● EXERCISE PROMPT
Retype the tail of the data exactly, starting at the line containing "Given: Toggle the Database tool window" and stopping at the last line.

● SUPPLIED DATA
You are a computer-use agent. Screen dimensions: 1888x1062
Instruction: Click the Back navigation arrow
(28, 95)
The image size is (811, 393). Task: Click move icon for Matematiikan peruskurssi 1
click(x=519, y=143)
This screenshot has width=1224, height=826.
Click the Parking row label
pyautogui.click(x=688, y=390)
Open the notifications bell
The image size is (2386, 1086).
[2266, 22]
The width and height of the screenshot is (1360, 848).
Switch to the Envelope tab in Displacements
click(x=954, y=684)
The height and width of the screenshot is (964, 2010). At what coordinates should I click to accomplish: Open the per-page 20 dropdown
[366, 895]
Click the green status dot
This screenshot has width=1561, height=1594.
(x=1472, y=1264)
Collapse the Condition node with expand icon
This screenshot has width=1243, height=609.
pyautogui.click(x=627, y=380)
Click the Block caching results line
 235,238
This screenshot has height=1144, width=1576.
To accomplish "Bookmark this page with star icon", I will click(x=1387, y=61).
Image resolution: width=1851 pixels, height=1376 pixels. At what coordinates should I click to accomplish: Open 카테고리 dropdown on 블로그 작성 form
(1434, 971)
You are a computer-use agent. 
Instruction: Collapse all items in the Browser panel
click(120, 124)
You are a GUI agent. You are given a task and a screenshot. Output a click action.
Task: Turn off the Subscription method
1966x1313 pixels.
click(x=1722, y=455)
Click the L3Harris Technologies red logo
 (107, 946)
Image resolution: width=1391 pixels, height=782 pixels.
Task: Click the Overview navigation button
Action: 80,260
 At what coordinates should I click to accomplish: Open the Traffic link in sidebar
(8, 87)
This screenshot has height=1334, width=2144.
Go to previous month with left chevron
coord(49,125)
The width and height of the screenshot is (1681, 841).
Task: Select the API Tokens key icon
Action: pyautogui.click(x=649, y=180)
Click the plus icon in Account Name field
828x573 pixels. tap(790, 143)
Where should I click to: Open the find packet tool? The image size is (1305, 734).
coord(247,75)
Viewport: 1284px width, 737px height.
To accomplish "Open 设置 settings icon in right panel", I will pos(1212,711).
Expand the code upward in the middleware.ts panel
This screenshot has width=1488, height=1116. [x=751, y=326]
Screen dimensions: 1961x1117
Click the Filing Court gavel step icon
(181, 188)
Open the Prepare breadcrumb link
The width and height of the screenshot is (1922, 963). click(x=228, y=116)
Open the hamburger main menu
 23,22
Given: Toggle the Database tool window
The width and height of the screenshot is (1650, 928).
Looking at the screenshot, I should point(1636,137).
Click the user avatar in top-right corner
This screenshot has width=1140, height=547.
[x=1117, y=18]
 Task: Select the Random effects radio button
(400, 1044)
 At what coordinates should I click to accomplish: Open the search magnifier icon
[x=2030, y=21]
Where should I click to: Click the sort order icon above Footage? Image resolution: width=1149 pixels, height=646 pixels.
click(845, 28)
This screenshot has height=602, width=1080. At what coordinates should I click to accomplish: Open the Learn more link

● RESPONSE
Given: Toggle the Database tool window
The width and height of the screenshot is (1650, 928).
Looking at the screenshot, I should point(1636,137).
Click the user avatar in top-right corner
This screenshot has width=1140, height=547.
[x=1117, y=18]
 Task: Select the Random effects radio button
(400, 1044)
 At what coordinates should I click to accomplish: Open the search magnifier icon
[x=2030, y=21]
Where should I click to: Click the sort order icon above Footage? Image resolution: width=1149 pixels, height=646 pixels.
click(845, 28)
This screenshot has height=602, width=1080. At what coordinates should I click to accomplish: Open the Learn more link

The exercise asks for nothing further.